* **Source data**:
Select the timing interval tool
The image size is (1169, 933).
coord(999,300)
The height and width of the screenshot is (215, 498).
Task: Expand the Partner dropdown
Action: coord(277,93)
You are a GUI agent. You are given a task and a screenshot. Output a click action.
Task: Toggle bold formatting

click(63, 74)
---
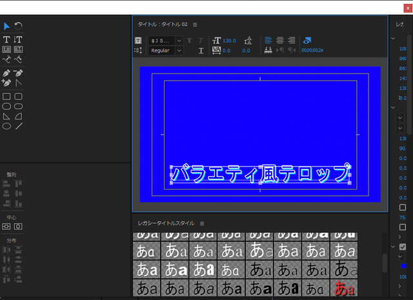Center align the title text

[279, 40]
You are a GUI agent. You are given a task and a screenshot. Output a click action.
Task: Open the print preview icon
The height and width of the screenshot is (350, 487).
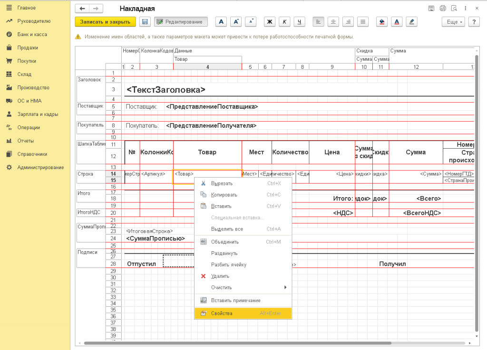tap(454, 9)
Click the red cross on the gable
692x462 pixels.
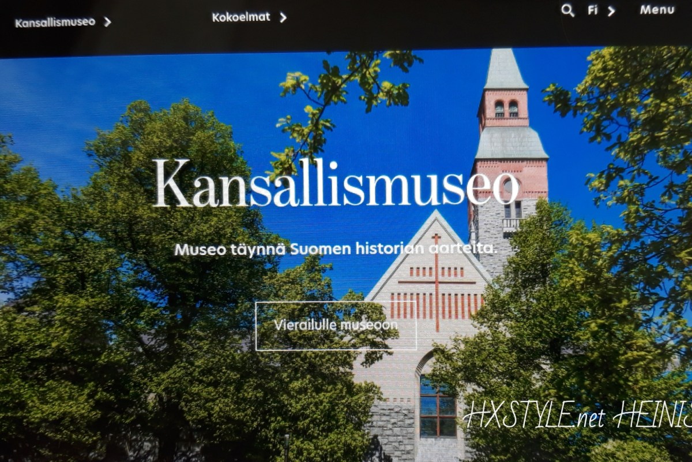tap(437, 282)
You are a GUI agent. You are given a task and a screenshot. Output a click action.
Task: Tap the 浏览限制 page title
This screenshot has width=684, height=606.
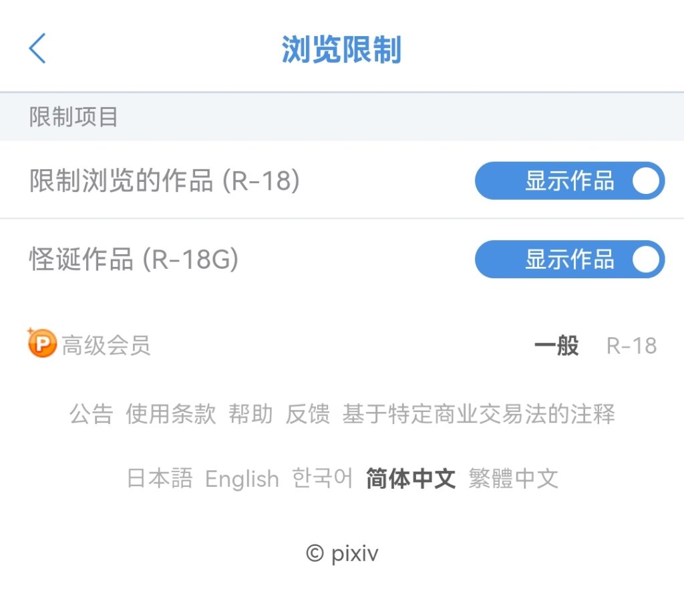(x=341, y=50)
* * *
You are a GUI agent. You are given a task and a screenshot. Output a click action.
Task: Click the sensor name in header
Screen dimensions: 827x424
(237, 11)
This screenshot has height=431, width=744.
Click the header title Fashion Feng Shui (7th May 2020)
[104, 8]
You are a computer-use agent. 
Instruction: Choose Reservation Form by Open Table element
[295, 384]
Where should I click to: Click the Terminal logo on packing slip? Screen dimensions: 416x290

* **Task brief**:
Please transcribe exactly the lines above from the line that has "Screen dimensions: 827x424" up to and including the line that has "Where should I"; no other line belongs in the answer.

* **Solution for this task**:
Screen dimensions: 827x424
(237, 11)
This screenshot has height=431, width=744.
Click the header title Fashion Feng Shui (7th May 2020)
[104, 8]
You are a computer-use agent. 
Instruction: Choose Reservation Form by Open Table element
[295, 384]
Where should I click to: Click the Terminal logo on packing slip? Screen dimensions: 416x290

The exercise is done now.